“Cuyahoga River Way” doesn’t have quite the same ring as “Rocky Mountain Way,” but some of northeast Ohio’s most famous rock heroes met up (and celebrated another, lesser known one) in Los Angeles Tuesday night, when the Black Keys were joined on stage at the Forum by Joe Walsh.
The Cleveland-Akron summit encompassed two songs about two-thirds of the way through the duo’s show, with tandem guitar leads ensuing. The sellout arena crowd particularly took to Walsh’s fiery addition on the familiar “She’s Long Gone,” a song from the breakout album “Brothers” that the Black Keys have been performing on tour for nearly a decade now.
But perhaps the bigger treat for some geeks was a song the duo has apparently never performed publicly before: a cover of the song “Water Street,” by the late Cleveland-area rocker Glenn Schwartz. Although it wasn’t explicitly mentioned, Schwartz was Walsh’s predecessor in the James Gang in the late ’60s.
Auerbach is a megafan. Telling the Forum audience about first encountering Schwartz at a Cleveland club show when he was a teenager, Auerbach said, “You guys may not know him, but he was really important to me, and he blew my f—ing mind when I was 16. And this was Glenn’s guitar right here, and this was the guitar he was playing that night. Little did I know, when Joe was at an impressionable age, he walked into a bar and he saw Glenn Schwartz and it blew his mind and it made him want to play rock ‘n’ roll music, just like it made me. So in honor of our good friend Glenn Schwartz, we’re gonna play one of his songs, all right?”

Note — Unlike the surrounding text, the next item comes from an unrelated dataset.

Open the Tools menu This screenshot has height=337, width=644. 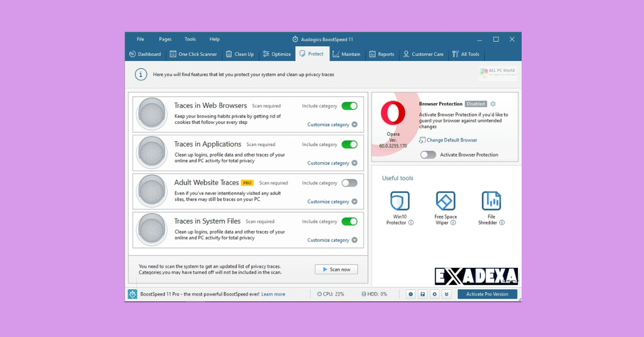(190, 39)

Variety can exclusive reveal that an album Auerbach, Walsh and Schwartz recorded together back in 2016 will finally be coming out in 2020, on Auerbach’s Easy Eye Sound label.

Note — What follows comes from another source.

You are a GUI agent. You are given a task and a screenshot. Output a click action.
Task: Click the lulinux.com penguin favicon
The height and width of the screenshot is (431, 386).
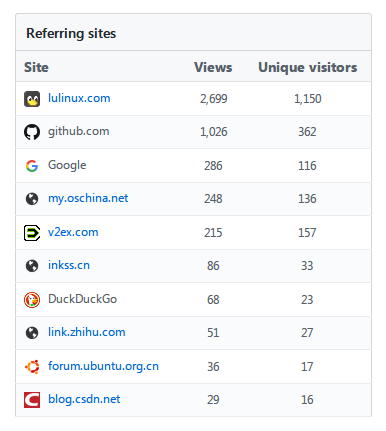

Auerbach befriended the late cofounder of the James Gang — and his successor, Walsh, re-friended him — before Schwartz died in November of 2018 at age 78. The three of them played a gig together at a Nashville honky-tonk in 2016, then followed it with a jam at the Coachella Festival during an appearance there by Auerbach’s other band, the Arcs. It was around that same time the three of them went into a recording studio, the results of which will finally be heard next year.
After leaving the James Gang, Schwartz hooked up in L.A. with Pacific Gas & Electric, which in 1970 had a top 20 hit with “Are You Ready?” He soon left secular music behind, with his evangelical zeal leading him to form one of the seminal Christian rock groups, the All Saved Freak Band — a group that appealed to young religious devotees looking for heavy guitar music in the mid-’70s, but obscure now even to most students of religious pop. The group’s 1970s catalog was just re-released on vinyl and CD, with the Light in the Attic specialty catalog label distributing.
After the All Saved Freak Band split up, Schwartz returned to playing Cleveland clubs, where he would preach between songs, as he did even in the couple of gigs he shared with Auerbach and Walsh.
“Glenn was my biggest rock ‘n’ roll inspiration,” Auerbach told Cleveland magazine upon Schwartz’s death last year. “I saw him at Hooples when I was 18 and things were never the same for me. There would be no Black Keys without Glenn Schwartz, that’s for sure. I really miss him. He was a sweet man; he loved the Lord and loved music so much. I really respected his conviction.”